[Pixel coordinate grounding data]
-- Opening Marker --

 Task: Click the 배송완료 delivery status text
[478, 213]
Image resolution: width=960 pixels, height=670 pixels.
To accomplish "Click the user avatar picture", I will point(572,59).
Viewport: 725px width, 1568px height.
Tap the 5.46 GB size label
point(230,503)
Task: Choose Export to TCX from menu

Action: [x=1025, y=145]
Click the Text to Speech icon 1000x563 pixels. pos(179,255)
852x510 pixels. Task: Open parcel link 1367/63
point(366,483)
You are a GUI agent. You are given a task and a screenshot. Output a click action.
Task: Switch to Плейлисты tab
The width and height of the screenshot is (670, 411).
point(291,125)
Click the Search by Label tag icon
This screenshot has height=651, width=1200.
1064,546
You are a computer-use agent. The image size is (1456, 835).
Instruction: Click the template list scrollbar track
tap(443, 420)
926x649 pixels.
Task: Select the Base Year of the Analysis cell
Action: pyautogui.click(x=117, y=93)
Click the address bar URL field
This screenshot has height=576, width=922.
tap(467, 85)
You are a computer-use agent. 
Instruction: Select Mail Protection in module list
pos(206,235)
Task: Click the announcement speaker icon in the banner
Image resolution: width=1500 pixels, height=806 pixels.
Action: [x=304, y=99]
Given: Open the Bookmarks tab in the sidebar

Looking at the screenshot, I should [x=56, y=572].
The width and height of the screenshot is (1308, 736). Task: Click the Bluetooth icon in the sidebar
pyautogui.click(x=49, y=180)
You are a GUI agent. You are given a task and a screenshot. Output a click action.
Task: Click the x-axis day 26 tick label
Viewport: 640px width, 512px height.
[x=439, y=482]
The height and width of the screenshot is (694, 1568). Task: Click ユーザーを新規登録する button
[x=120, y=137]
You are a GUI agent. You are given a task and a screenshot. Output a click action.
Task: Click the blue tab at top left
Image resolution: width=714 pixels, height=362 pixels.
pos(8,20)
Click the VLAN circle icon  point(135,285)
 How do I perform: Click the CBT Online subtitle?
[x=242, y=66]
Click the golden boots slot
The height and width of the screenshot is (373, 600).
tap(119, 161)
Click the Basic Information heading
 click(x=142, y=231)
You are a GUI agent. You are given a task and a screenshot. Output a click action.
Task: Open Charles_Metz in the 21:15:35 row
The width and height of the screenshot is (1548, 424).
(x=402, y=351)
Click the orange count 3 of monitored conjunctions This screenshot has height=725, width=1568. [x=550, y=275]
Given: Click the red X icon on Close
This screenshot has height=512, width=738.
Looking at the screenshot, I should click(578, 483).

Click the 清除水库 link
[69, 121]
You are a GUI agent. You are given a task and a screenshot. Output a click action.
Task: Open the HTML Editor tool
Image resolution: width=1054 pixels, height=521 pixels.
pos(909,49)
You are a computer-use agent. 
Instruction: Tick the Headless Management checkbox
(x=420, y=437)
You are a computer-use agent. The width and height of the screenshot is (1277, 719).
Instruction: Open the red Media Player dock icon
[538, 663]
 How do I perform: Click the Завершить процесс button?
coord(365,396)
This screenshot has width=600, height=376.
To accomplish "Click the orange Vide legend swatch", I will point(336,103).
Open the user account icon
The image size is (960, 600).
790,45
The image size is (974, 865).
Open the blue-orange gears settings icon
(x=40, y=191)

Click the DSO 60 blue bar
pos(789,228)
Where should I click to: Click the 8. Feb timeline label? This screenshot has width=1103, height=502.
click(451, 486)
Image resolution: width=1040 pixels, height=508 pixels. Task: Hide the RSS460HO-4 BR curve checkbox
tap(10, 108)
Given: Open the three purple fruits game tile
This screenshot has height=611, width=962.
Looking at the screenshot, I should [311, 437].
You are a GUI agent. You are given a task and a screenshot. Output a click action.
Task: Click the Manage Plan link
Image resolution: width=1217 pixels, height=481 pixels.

-- Closing Marker --

Task requirements: Word for word, restate the lines of the data above that fall between the line holding "This screenshot has height=512, width=738." and the line holding "You are a computer-use agent. The width", inclusive, and no other lines.

Output for this exercise:
This screenshot has height=512, width=738.
Looking at the screenshot, I should click(578, 483).

Click the 清除水库 link
[69, 121]
You are a GUI agent. You are given a task and a screenshot. Output a click action.
Task: Open the HTML Editor tool
Image resolution: width=1054 pixels, height=521 pixels.
pos(909,49)
You are a computer-use agent. 
Instruction: Tick the Headless Management checkbox
(x=420, y=437)
You are a computer-use agent. The width and height of the screenshot is (1277, 719).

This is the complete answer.